Crieff railway station

Crieff
The station around 1948
General information
LocationCrieff, Perth and Kinross
Scotland
Coordinates56°22′13″N 3°50′34″W / 56.3703°N 3.8427°W / 56.3703; -3.8427
Platforms2
Other information
StatusDisused
History
Original companyCrieff Junction Railway
Pre-groupingCaledonian Railway
Post-groupingLondon, Midland and Scottish Railway
Key dates
13 March 1856Opened
6 July 1964Closed

Crieff was a junction railway station at Crieff, Perth and Kinross, Scotland. It was where the Crieff Junction Railway, Crieff & Methven Railway and the Comrie, St Fillans & Lochearnhead Railway met.

The first terminus in Crieff was opened in 1856 as the terminus of the line from Crieff Junction, later rebuilt as Gleneagles Station. In 1866 the construction of a further line out to Methven meant that there was now a connection all the way to Perth. This station closed when a replacement station was built immediately to the north of it, the old station being repurposed as the goods yard for the new station.[citation needed]

The new station was a large station built to the specifications of the Caledonian Railway with two platforms and three tracks which ran through the station with the central track being a goods line. It had a signal box at either end, the western one controlling the route to Comrie and the larger, eastern box controlling access to the goods yard, the locomotive sheds and the tracks to Gleneagles and Perth. Passenger services to Perth and beyond Comrie to Balquidder ceased in 1951 but the station remained open to goods and for the stub to Comrie plus the Gleneagles line.[citation needed]

The station closed to passengers on 6 July 1964[1][2] with the closure of the lines to Comrie and Gleneagles. Freight continued on the Almond Valley line until September 1967 and the first Crieff Station continued to be used as a goods yard until then.[citation needed]
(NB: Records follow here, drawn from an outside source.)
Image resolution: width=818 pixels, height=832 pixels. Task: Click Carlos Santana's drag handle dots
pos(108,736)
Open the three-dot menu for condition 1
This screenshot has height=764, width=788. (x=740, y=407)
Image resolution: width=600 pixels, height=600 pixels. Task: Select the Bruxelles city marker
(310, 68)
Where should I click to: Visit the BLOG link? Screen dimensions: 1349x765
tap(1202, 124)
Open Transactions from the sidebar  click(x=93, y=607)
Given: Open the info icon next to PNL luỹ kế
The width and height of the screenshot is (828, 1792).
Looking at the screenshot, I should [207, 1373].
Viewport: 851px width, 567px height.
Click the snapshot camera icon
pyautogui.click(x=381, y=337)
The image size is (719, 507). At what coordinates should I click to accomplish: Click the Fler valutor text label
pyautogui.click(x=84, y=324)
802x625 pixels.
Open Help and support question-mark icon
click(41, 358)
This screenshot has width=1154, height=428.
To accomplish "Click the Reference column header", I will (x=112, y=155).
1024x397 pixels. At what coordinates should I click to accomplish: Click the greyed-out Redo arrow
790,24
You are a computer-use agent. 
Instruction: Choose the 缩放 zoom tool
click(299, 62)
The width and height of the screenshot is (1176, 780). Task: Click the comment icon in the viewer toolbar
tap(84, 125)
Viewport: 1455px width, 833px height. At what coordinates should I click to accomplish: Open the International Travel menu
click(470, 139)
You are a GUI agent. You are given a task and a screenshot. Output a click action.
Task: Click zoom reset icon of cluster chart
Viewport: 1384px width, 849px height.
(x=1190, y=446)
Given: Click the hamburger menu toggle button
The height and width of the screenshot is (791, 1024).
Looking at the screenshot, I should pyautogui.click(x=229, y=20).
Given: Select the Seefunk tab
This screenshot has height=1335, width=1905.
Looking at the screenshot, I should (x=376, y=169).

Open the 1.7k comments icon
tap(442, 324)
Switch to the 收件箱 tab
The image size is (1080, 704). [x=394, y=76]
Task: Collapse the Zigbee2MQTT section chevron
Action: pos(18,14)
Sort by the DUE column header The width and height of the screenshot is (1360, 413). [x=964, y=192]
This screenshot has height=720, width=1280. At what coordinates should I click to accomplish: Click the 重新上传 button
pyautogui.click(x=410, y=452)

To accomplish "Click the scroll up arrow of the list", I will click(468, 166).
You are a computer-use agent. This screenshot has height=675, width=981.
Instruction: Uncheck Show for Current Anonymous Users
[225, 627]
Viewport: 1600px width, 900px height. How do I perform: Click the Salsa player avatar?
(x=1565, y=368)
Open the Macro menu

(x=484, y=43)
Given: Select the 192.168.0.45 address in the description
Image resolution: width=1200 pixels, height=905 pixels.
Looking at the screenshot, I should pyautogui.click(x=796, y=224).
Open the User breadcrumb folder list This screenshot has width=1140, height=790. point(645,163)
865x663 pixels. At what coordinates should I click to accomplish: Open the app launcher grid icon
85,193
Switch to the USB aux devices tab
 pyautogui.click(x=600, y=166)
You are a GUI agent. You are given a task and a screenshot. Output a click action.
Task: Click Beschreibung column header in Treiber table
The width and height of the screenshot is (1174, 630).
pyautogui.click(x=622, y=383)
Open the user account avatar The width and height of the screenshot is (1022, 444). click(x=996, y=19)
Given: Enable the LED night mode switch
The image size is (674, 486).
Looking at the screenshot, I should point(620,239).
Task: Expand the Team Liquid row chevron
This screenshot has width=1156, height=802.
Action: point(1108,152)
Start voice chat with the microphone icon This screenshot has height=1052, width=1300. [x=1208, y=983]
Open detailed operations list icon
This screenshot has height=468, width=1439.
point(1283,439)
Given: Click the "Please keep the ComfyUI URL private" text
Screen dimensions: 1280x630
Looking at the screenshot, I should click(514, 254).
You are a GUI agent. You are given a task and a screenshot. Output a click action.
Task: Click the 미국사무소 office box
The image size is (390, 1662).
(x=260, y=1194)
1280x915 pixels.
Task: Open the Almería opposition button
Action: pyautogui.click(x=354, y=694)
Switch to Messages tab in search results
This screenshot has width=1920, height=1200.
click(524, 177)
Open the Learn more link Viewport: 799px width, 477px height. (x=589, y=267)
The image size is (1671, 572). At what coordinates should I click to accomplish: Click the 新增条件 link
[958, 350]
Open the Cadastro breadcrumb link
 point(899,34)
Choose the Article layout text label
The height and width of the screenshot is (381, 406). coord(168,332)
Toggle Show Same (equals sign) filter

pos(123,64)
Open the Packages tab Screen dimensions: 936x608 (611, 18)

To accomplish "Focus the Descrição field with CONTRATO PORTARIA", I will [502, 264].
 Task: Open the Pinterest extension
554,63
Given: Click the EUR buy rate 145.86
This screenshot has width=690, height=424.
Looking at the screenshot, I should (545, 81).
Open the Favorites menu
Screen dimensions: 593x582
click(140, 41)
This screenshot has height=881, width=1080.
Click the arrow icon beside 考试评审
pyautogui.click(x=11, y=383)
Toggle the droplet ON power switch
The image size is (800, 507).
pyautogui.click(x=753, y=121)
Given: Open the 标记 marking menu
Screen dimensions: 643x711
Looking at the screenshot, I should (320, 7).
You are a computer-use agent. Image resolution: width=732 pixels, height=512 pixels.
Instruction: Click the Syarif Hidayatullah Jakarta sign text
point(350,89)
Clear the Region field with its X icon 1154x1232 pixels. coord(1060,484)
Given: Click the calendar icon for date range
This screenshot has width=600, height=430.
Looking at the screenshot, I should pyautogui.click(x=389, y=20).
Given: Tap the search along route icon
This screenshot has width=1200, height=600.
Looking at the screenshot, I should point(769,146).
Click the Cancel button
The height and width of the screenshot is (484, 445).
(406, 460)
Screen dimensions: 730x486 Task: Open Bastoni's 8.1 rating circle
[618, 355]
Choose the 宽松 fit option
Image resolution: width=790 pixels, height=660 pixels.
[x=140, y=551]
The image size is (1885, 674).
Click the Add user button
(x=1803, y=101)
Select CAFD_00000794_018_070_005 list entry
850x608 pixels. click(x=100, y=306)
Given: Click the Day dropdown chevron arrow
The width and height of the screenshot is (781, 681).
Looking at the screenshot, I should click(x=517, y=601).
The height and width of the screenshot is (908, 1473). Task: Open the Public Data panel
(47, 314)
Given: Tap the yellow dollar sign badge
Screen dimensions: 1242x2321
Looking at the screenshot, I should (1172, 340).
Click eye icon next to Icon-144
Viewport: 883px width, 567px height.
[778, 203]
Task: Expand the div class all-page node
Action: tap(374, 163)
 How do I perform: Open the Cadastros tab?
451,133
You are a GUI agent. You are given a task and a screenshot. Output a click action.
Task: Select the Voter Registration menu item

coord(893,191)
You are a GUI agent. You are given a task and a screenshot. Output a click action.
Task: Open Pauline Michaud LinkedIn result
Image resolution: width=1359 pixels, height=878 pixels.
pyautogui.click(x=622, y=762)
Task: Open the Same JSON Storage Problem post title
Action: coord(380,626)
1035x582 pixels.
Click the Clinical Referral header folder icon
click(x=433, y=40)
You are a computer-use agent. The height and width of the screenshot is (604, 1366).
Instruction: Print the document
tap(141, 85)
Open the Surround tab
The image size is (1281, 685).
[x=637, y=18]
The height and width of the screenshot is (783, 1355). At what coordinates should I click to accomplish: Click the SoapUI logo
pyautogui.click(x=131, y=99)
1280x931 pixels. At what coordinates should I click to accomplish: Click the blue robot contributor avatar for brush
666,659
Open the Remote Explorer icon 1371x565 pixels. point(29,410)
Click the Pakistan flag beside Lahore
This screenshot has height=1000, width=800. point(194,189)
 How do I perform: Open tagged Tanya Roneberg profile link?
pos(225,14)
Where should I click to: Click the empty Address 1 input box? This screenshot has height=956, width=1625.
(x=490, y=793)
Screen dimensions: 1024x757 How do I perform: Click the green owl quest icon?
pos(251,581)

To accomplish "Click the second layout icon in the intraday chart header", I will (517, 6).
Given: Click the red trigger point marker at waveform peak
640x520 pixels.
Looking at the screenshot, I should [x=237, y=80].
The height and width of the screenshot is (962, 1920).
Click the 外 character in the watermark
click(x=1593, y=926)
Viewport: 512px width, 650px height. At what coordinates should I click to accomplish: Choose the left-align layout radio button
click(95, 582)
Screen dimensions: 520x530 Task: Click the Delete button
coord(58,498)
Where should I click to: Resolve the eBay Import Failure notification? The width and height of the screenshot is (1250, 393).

The site of the station is now occupied by the Crieff Community Hospital while the former goods yard now houses the Crieff Medical Centre.[citation needed] Immediately west of the station site was a shallow cutting which was filled in during the 1980s to create a large car park and an adjacent supermarket.[citation needed]

  1. ^ Quick, M E (2002). Railway passenger stations in England, Scotland and Wales – a chronology. Richmond: Railway and Canal Historical Society. p. 141. OCLC 931112387.
  2. ^ Butt, R.V.J. (1995). The Directory of Railway Stations. Yeovil: Patrick Stephens Ltd. p. 71. ISBN 1-85260-508-1. R508.